Bilinmeyen yollar ve “Sal gitsin” yöntemi
Yazmak, nereye çıktığını bilmediğim bir yola düşmek demektir
benim için. Yalnızca başlarım o kadar, nereye gittiğimi, gideceğimi düşünmem
hiçbir zaman. Yol nereye götürürse giderim, yürürüm sadece. Şikâyetim olmaz
yolculuklarda hatta keyifli bile oluyor diyebilirim.
Bu yazıyı okuyan da yüz yıllık yazar falan sanacak. Yapmayın
ya! Şunun şurasında kendi kendimle kafa bulmaya çalışıyorum sadece. Evet,
abartılı bir ifade var yazının başında ama yazarken planlı yani önceden
oluşturduğum bir plan dâhilinde yazmak daha kolay aslına bakılırsa, tıkandığın
yerde atlayıp planın başka bir noktasından devam edebilirsin işe.
Bende yemiyor bu plan işi. Ne zaman plan yaptıysam yazmanın
keyfini süreyim diye her seferinde tepe taklak oldu tüm emeklerim. Plan bir
yana ben bir yana ve yazı da başka bir yana gitti.
Bu duruma neden olabilecek durumları düşündüm, acaba
yeterince detaylı mı düşünemiyorum? Eksiklikler oluyor da yazarken mi ortaya
çıkıyorlar bunlar? Daha bir sürü soru sordum kendime ama yeterli cevap
bulamadım henüz, “sal gitsin” den başka. Artık planlı yazma hevesim yok.
Salıyorum gidiyor kendi kendine. Benden de klavye üzerinde parmaklarımı daha
hızlı oynatmak kalıyor.
Parmaklarım daha tam ustalaşmadılar on parmakta ama
uzmanlaşma yolunda gayretliler. İşlerini iyi yapıyorlar şu aralar. Onların da
pek şikâyeti yok “sal gitsin” den.
Bir durumu ayırt etmek gerekli elbette. Bilimsel bir yazı,
makale yazılırken elbette bir plan program olacaktır sistem olarak yoksa
yayınlayacak editör bulamazlar. Bilimsel bir yazıda anlatılan durum net bir
şekilde anlatılmalıdır eksiksiz olarak. Sorulabilecek tüm sorulara cevap
verilmiş olmalı ki inandırıcı olabilsin.
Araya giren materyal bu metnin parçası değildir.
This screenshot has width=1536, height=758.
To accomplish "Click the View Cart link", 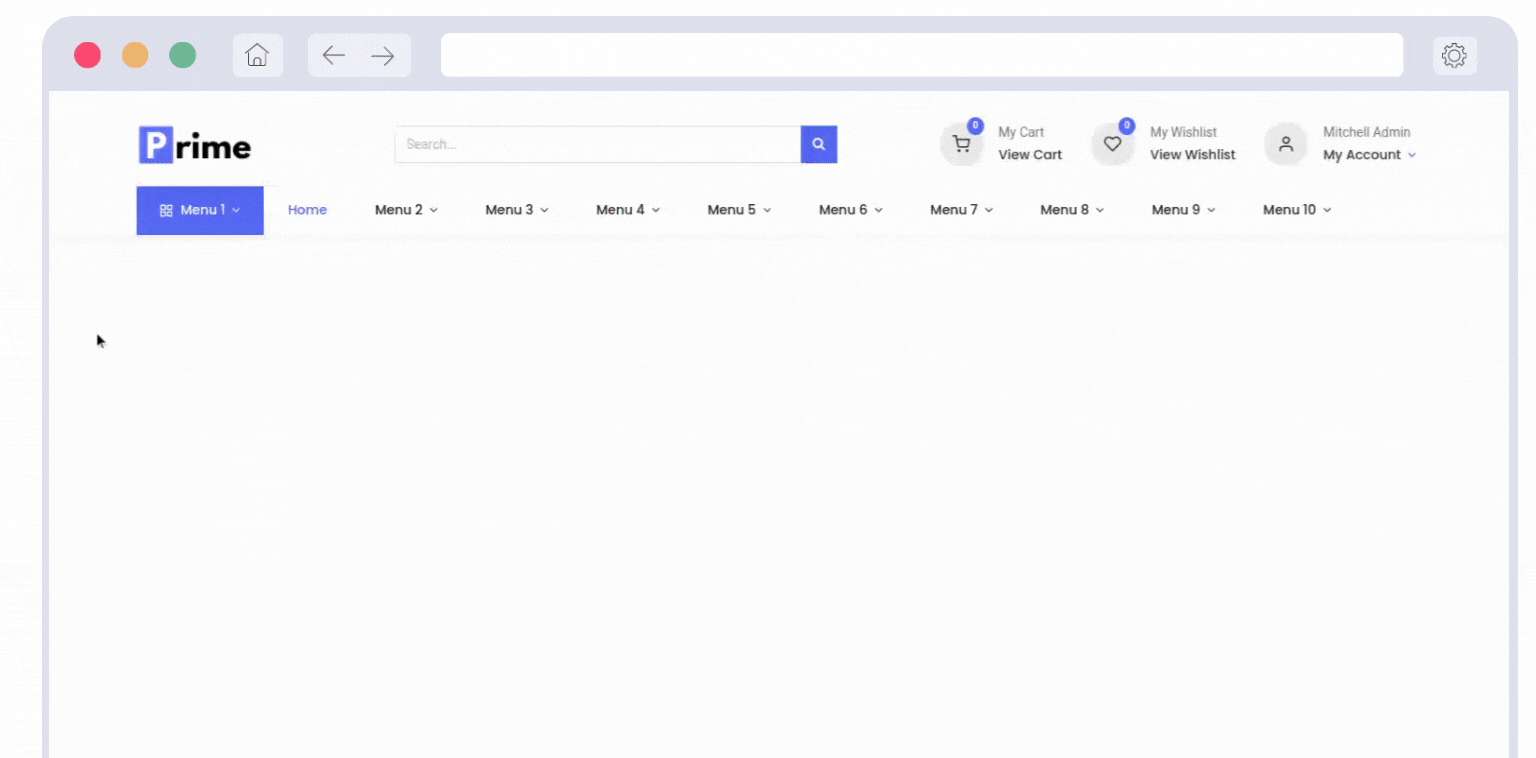I will 1030,155.
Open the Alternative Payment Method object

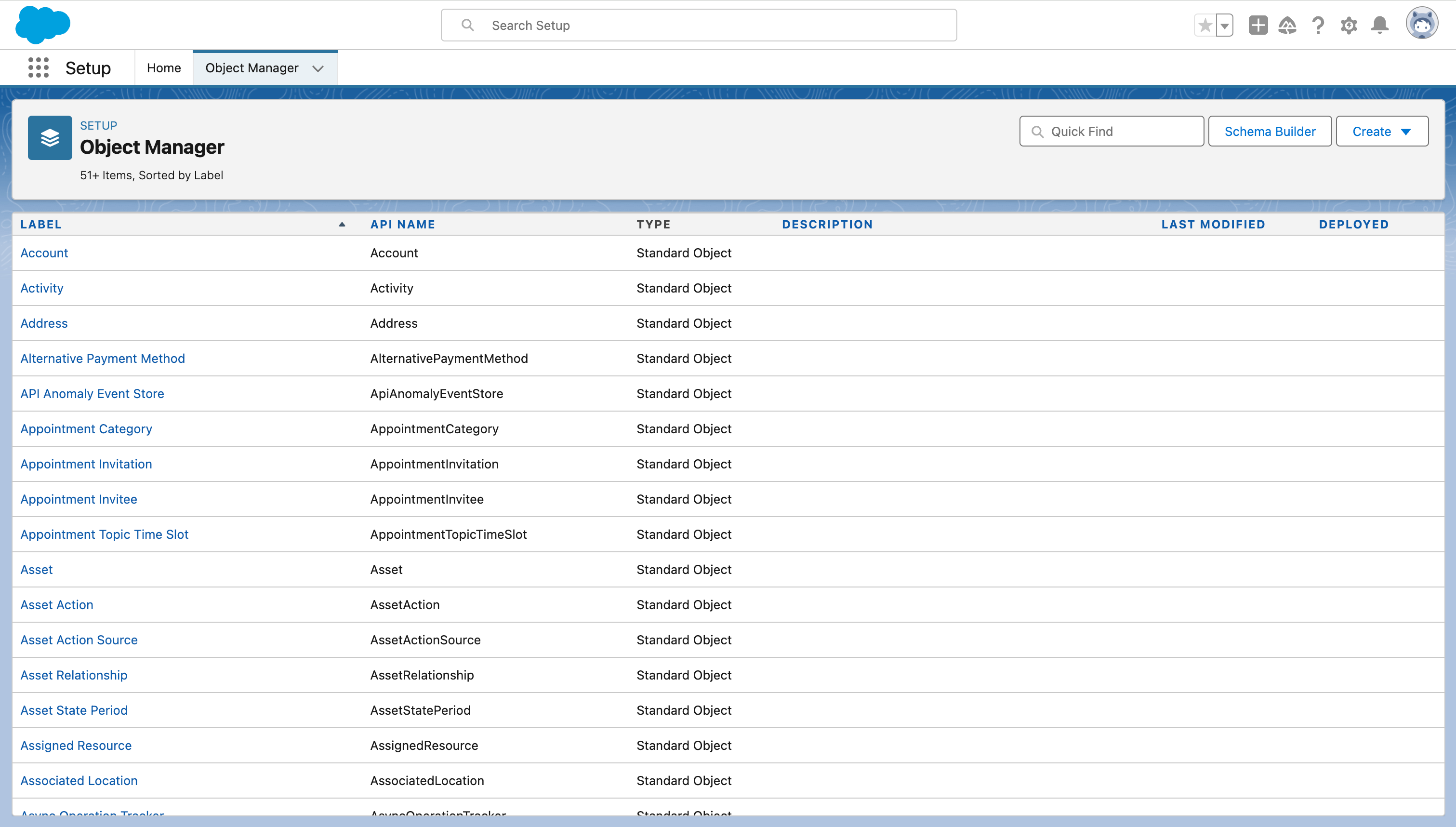coord(103,359)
Deneysel durumun da
tekrarlanabilirliği ortaya koyulmalıdır.
Bu nedenlerle titiz bir çalışma gerekli olup öğrenilen, tespiti yapılan
bilginin aktarılması çabası vardır.
Kişisel yazılarda durum daha da
başkadır. Kişisel düşünce ve deneyimler ön plana çıkar genellikle. Anlatılan
durumlar öznel veya genel gözlemlerden yola çıkılarak kişide bıraktığı
etkilerin aktarılmaya çalışılmasından başka bir şey değildir. Bunu yaparken de
kendi anlatım şekli, dil yapısı kişilere özgü tarzlarda oluşturulabilir. Her
aşçının yemeği aynı tadı vermez, öyle değil mi?
Bazen yazılar yazılırken cevaplanılamayan
sorulara cevap aramak için yazılırlar. Okurla birlikte aranır kafaya takılan
soruların cevapları. Her zaman yazıyı yazan cevaplamaz soruları. Arada bir
sorular da sorar, soramaz mı yani?
Bilimsel yazılar yazılırken
merakların giderilmesi için çaba gösterilir. Tersi durumda ise okuyucuları
meraklar içine salmak maharettir. Arada bu kadar fark vardır. Meraklanacak ki
okur yazının sonunu getirecek, sevecek.
Hiç yorum yok:
Yorum Gönder
Hoş geldiniz.
İlginiz için teşekkür ederim.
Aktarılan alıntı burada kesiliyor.